Mexico’s Covid-19 death toll could reach 35,000 or as many as 60,000 in a worst case scenario, Deputy Health Minister Hugo López-Gatell said Thursday after more than 800 additional fatalities were reported.
Speaking at the Health Ministry’s nightly coronavirus press briefing, López-Gatell said that estimates about the death toll could change depending on how the pandemic develops.
“We don’t rule out 30,000 or 35,000 deaths” he said. “In a catastrophic scenario, it could be 60,000.”
His remarks came after Director of Epidemiology José Luis Alomía reported that the coronavirus death toll had increased to 12,545 with 816 additional fatalities registered on Thursday.
The death toll has spiked sharply in the past two days with almost 2,000 additional fatalities reported on Wednesday and Thursday. López-Gatell reiterated that not all the new deaths reported occurred in the preceding 24 hours.
More Covid-19 deaths occurred on May 17 than any other day since the start of the pandemic, he said, affirming that there were 340 fatalities on that date.
In addition to the more than 12,500 confirmed Covid-19 deaths, an additional 1,033 fatalities are suspected of having been caused by the disease but have not yet been confirmed.
If a suspected coronavirus patients dies without being tested, and is not tested post-mortem, a committee of medical specialists analyzes the case and decides whether there is sufficient evidence to attribute the death to Covid-19.
Some of the deaths reported on Wednesday and Thursday actually occurred in April but were not reported at the time because they hadn’t been confirmed as Covid-19 fatalities.
The coronavirus case tally has also spiked sharply in recent days with just over 15,000 confirmed cases reported since Monday.
Alomía reported that the case tally had increased to 105,680 with a record 4,442 cases registered on Thursday.

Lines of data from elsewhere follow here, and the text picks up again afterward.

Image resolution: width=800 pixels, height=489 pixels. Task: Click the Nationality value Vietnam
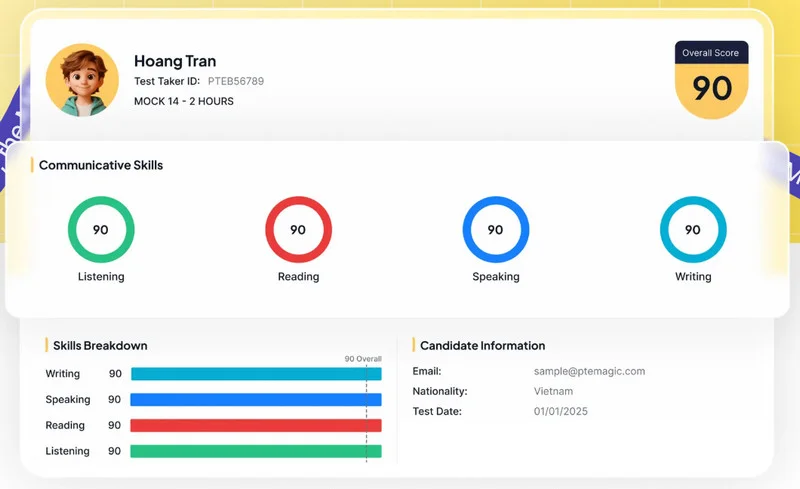pos(553,391)
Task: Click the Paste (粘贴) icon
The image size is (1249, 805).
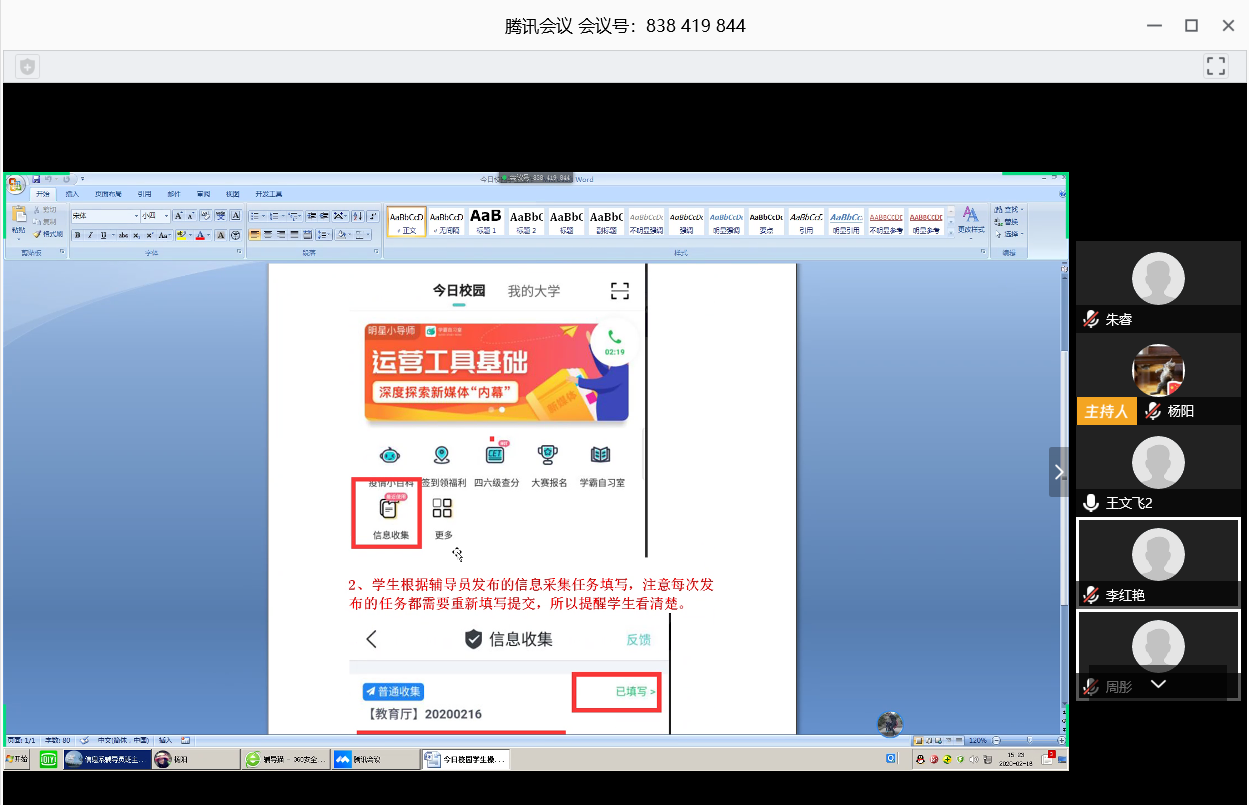Action: coord(20,213)
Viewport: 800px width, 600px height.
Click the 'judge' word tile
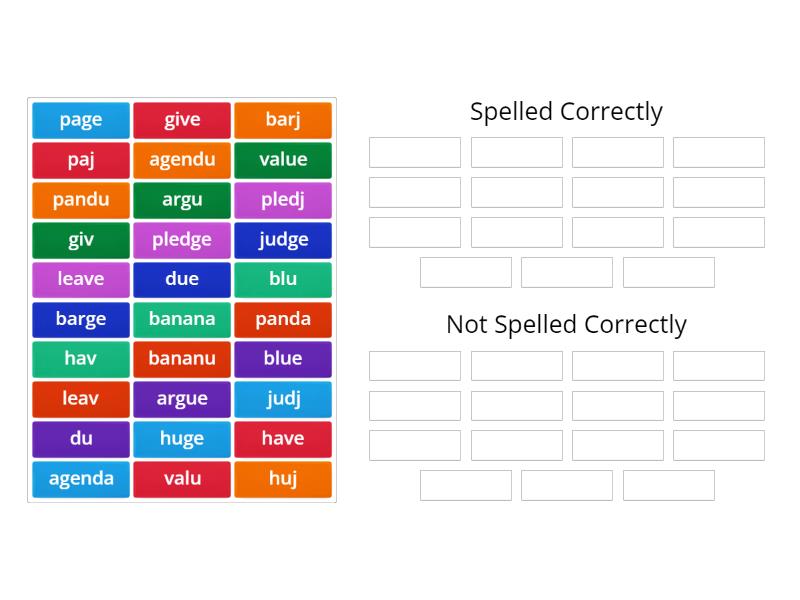tap(283, 240)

He said that 18,377 cases are considered active, an increase of 1,548 compared to Wednesday.
Three federal entities have more than 1,000 active cases: Mexico City, with 3,945; México state, with 2,424; and Tabasco, with 1,003.
Alomía said that there are also 46,659 suspected cases across the country and that 314,063 people have now been tested.
Mexico’s per capita testing rate remains low compared to many other countries but the government has dismissed the need to significantly ramp up testing.
López-Gatell said Thursday that the government has no plans to purchase rapid tests because of doubts about their accuracy.
The use of rapid tests, rather than the “gold standard” PCR tests, could have “harmful consequences on the population,” the deputy minister said, because they could show false positives or false negatives and generate misplaced confidence or confusion.